The Milan-based trio of Gullit, Rijkaard and Van Basten usually take the plaudits but the team had a strong Eindhoven core running through it – Hans van Breukelen, Ronald Koeman, Berry van Aerle, Gerald Vanenburg and Wim Kieft all played their part, in turn picking up their fourth medal of the season.
For the manager, Guus Hiddink, the 1987/88 season propelled him as a coach and provided the first instance of his being able to maximise his players’ potential to gain tangible reward. Time and again he would go on to upset the odds. Twenty years later he was still springing surprises and laying tactical traps, as his Russian side outwitted Marco Van Basten’s Holland at the 2008 European Championship quarter-final stage.
Moreover, 1988 saw unfancied, unheralded teams clean up in European competition. Bayer Leverkusen took the UEFA cup, while Belgian side Mechelen defeated Ajax to win the Cup Winners’ Cup.
Just as PSV could overcome the odds and defeat the Real Madrid of Butrageuno and Hugo Sanchez to reach the final, so other teams who operated without mega budgets could compete on a more level playing field too.
Without the Bosman rule and the advent of ‘feeder’ clubs, sides were more able to develop their own talent at youth level in the knowledge that those same players would represent them later on.

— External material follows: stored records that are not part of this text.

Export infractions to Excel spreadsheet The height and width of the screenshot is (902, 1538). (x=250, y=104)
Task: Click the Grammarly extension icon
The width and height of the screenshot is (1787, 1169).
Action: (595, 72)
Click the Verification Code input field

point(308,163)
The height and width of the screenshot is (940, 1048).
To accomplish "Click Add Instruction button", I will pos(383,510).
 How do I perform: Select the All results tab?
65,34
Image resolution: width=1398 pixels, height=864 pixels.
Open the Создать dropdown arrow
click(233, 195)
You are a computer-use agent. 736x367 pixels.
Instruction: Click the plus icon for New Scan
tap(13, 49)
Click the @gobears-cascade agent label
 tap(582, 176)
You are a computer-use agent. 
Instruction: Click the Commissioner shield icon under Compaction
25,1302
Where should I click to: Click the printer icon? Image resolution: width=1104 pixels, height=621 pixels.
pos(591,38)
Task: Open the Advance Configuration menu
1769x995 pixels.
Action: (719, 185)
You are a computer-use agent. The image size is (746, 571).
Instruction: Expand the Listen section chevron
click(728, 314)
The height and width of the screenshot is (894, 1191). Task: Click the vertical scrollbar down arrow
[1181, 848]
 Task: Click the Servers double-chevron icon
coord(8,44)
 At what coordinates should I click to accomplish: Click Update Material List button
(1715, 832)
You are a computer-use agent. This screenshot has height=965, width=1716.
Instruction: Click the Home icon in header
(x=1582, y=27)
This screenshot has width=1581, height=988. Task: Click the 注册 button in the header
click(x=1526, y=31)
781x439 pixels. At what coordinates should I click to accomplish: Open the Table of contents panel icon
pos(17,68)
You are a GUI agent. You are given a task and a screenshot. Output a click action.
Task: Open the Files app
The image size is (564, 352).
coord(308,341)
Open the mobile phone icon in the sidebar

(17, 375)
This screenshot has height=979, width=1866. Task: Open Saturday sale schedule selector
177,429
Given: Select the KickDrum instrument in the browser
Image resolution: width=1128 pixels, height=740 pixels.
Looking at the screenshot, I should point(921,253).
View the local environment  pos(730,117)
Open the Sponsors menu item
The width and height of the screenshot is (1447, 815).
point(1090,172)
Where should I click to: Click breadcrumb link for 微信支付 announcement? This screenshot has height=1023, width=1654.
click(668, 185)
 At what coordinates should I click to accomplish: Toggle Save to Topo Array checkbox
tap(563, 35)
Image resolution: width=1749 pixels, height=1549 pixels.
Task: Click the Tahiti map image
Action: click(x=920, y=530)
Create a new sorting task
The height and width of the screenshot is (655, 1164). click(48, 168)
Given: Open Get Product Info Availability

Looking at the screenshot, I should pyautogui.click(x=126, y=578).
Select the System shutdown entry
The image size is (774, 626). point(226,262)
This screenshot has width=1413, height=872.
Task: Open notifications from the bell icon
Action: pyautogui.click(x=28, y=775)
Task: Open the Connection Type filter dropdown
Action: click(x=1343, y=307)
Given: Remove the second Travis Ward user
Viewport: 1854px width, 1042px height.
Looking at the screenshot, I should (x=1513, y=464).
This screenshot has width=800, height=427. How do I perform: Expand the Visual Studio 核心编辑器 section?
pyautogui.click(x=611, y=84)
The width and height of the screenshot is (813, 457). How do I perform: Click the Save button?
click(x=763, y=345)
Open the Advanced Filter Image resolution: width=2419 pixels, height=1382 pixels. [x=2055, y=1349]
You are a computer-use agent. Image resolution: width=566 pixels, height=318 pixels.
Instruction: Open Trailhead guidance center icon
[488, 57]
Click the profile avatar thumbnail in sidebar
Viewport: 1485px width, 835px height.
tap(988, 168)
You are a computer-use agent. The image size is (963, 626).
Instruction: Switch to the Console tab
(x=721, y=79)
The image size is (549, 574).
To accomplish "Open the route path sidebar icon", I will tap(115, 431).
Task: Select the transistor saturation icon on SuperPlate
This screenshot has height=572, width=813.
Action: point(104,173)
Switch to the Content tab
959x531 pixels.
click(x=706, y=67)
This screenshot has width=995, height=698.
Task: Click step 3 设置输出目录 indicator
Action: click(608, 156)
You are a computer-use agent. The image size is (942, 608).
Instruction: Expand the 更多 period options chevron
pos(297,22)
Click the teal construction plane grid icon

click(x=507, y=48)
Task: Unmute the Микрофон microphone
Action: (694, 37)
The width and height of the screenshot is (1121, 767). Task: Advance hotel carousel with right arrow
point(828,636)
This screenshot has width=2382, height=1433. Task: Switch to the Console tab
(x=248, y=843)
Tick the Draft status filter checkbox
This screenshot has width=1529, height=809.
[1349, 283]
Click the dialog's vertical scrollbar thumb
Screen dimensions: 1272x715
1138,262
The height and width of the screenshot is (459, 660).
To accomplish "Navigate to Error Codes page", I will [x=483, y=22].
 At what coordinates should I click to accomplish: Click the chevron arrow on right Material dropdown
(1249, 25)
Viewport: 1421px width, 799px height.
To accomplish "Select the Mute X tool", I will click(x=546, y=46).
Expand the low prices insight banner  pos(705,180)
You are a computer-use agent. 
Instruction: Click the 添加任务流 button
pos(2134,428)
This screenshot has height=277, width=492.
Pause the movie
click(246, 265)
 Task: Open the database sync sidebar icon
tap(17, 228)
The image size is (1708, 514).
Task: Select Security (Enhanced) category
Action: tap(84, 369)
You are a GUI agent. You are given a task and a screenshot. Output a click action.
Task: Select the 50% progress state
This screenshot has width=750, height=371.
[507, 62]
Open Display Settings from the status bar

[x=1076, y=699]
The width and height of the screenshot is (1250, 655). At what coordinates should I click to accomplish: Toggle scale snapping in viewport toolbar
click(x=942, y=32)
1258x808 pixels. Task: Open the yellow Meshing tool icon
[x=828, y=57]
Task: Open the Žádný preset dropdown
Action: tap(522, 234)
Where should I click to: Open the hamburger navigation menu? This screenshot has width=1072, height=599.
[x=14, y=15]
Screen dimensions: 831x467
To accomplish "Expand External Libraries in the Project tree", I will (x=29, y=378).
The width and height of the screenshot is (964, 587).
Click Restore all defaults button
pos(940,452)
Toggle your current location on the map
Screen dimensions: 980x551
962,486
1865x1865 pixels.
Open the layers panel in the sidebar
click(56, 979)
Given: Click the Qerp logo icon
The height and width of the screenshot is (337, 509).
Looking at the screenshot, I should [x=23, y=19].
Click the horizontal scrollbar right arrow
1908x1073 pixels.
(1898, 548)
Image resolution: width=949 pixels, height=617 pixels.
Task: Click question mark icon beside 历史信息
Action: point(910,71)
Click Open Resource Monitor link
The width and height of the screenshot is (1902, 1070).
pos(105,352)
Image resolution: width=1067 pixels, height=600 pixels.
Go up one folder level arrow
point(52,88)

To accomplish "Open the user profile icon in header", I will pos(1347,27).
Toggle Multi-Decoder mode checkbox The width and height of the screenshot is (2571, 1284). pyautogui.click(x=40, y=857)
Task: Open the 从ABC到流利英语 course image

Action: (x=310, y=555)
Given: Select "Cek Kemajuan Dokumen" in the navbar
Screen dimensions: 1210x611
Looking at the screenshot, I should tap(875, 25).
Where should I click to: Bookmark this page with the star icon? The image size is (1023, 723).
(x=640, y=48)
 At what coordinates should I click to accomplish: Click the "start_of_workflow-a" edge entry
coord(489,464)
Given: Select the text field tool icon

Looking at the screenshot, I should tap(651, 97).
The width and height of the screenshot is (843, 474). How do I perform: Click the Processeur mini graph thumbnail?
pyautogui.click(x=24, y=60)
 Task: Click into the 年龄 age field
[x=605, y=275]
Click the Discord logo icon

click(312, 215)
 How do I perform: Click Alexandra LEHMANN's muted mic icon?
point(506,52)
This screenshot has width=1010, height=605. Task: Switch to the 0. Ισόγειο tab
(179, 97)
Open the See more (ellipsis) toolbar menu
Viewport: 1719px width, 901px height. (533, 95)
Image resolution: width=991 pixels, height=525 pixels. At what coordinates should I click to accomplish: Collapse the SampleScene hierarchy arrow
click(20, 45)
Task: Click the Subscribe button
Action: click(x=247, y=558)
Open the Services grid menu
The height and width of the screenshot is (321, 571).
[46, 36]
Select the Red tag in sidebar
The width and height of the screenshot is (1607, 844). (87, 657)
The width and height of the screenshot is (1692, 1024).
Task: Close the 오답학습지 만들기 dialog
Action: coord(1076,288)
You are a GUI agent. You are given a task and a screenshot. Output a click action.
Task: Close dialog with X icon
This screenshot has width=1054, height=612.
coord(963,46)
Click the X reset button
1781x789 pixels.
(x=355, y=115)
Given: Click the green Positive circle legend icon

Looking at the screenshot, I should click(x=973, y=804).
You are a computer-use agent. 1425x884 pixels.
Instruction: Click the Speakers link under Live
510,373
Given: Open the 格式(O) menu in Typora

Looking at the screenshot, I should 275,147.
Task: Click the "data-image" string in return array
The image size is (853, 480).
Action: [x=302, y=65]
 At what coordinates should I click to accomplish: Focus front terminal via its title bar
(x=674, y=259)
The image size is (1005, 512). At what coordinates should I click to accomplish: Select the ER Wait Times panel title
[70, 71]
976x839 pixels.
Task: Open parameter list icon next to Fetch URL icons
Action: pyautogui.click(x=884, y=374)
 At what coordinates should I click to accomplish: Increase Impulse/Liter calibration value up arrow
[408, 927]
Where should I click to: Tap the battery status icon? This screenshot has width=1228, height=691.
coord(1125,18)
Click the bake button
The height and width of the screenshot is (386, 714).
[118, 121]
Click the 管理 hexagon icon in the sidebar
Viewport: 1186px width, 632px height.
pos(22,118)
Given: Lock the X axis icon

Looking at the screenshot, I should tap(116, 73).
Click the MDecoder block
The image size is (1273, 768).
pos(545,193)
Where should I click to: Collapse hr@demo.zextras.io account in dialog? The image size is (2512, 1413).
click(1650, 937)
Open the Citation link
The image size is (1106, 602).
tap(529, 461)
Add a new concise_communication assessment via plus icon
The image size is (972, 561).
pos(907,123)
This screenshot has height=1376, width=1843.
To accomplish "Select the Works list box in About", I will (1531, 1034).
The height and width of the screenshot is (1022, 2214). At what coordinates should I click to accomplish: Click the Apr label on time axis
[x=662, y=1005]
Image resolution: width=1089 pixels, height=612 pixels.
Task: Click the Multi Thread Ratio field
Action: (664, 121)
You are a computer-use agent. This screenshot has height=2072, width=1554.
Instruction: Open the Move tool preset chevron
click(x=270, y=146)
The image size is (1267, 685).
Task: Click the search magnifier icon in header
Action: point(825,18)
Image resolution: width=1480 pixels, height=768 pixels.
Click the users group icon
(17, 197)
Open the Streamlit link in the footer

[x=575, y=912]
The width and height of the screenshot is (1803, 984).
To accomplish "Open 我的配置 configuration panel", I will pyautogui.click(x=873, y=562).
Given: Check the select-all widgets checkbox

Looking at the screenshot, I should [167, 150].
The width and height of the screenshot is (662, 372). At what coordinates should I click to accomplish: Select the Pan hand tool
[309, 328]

Big money transfers still occurred, of course, as the cases of Gullit and Koeman at PSV proved, but the development of youth did not come at the expense of the wealthy draining away developing talent to fortify their own large squads.
Perhaps one statistic, above all, illuminates the degree to which European football has swung toward the concept of player acquisition for the few, rich “hyper” clubs. When PSV secured their treble in 1988, they were the third team to do so, joining the exalted company of Celtic in 1967 and Ajax in 1972.
When Manchester United completed their own in 1999, it seemed to prove that this was a feat of endurance, skill, luck, tenacity and, yes, romance. Moreover, it looked to be a once in a generation accomplishment as United’s was only the fourth in 32 years, or 43 years if we go back to the European Cup’s inception.
Since then, however, four more trebles have been achieved since 2009. Astonishingly, where it took 43 years to produce the first four Treble winners, four more have occurred in the last six years.
The names, of course, are familiar ones – Barcelona achieved the feat in 2009 and 2015, Inter did it in 2010, while Bayern Munich bested even the Beckenbauer vintage in 2013 with a clean sweep.
PSV Eindhoven’s 1988 Treble seems an awfully long time ago now, not least since it represented a period when the big medals could go to those outside of a narrow clique.
By the standards of the day, of course, PSV were a relatively prosperous club, having being founded and sponsored by the electronics company Philips. But this was as nothing when compared with the wealth disparities of today and the ability of the few to cream off the best talent.